Matthew Woods is not the only person who's made April Jones jokes, and he's not the only one to have done so from an identifiable social media account. He might just have been the only one unlucky enough to have been spotted and reported.

What's the difference between Madeleine McCann and Pope John Paul II? You won't go to prison for telling jokes about Pope John Paul II.

Admittedly Matthew Woods, who has been sentenced to 12 weeks in prison for his comments on Facebook, didn't only make jokes about Madeleine McCann - he also made light of the disappearance and tragically likely death of April Jones.

It's probably the latter that was responsible for his upcoming time at Her Majesty's pleasure. The jokes weren't funny, and making them while the case is so raw was always likely to have some sort of backlash if they found a wider audience, as he found when a 'vigilante mob' showed up at his house.

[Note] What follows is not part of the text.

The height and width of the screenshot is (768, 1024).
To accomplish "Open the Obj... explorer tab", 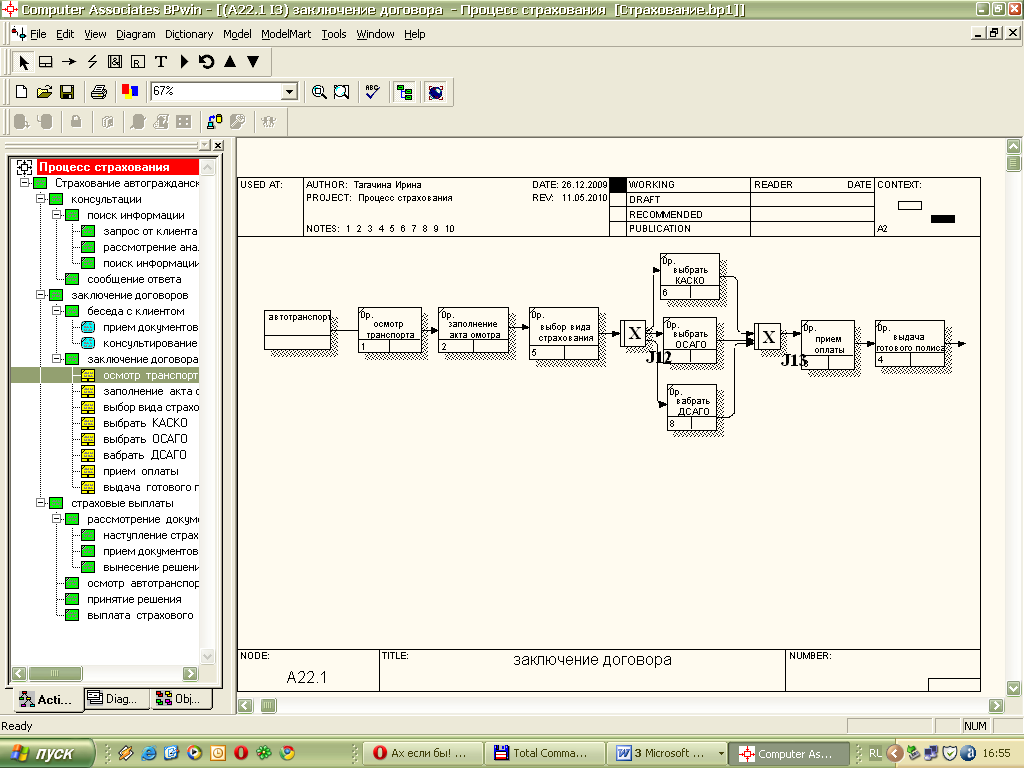I will click(181, 699).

Woods doesn't seem like a particularly sympathetic character - according to the Evening Standard, he smirked when he was led from the dock. But whatever you think of his sense of humour, you have to question the constitution of whichever member of the public found what he said (and I won't repeat it here) so distressing.

This would be very different had he deliberately directed them to April Jones's family, but so far there's no suggestion he did, or even that they've seen them. The court case, sentence, and resulting coverage, of course, makes it far more likely that they will. Instead, members of the public reported him to police. Those members of the public, well-meaning as they almost certainly are, need to grow up.

I've yet to find anyone who agrees with the sentence itself, which is ludicrously harsh and will presumably be overturned. But some people have defended his conviction on the grounds it's similar to shouting the comments in a public place, which would land you with a public order offence.

It's a tempting analogy, but it doesn't hold. Shouting in public can travel to people who just happen to be in the area at the time, and so is a form of particular carelessness. In contrast, the only ways people would have seen his comments are if they were friends with him on Facebook, or were searching for 'April Jones'. If it's the first, they've made the decision to follow him. If it's the second, well, we'd best all stop making dead baby jokes in case someone who's miscarried overhears.

Facebook (if you don't impose privacy controls) and especially Twitter are strange things: semi-public forums many of us still think of as entirely private. Recent high-profile cases around 'terrorist threats' to Robin Hood Airport, rioters, and racism towards footballers have thrust social media and the law into the ring, and they're still warily circling each other.

The current situation can't hold. Matthew Woods is not the only person who's made April Jones jokes, and he's not the only one to have done so from an identifiable social media account. He might just have been the only one unlucky enough to have been spotted and reported.

But even aside from the arbitrary nature of his prosecution and the bizarrely strict sentence he's received, this is a prosecution that should never have been brought. Matthew Woods was crude; that someone can be imprisoned for making the wrong joke at the wrong time is what's really offensive.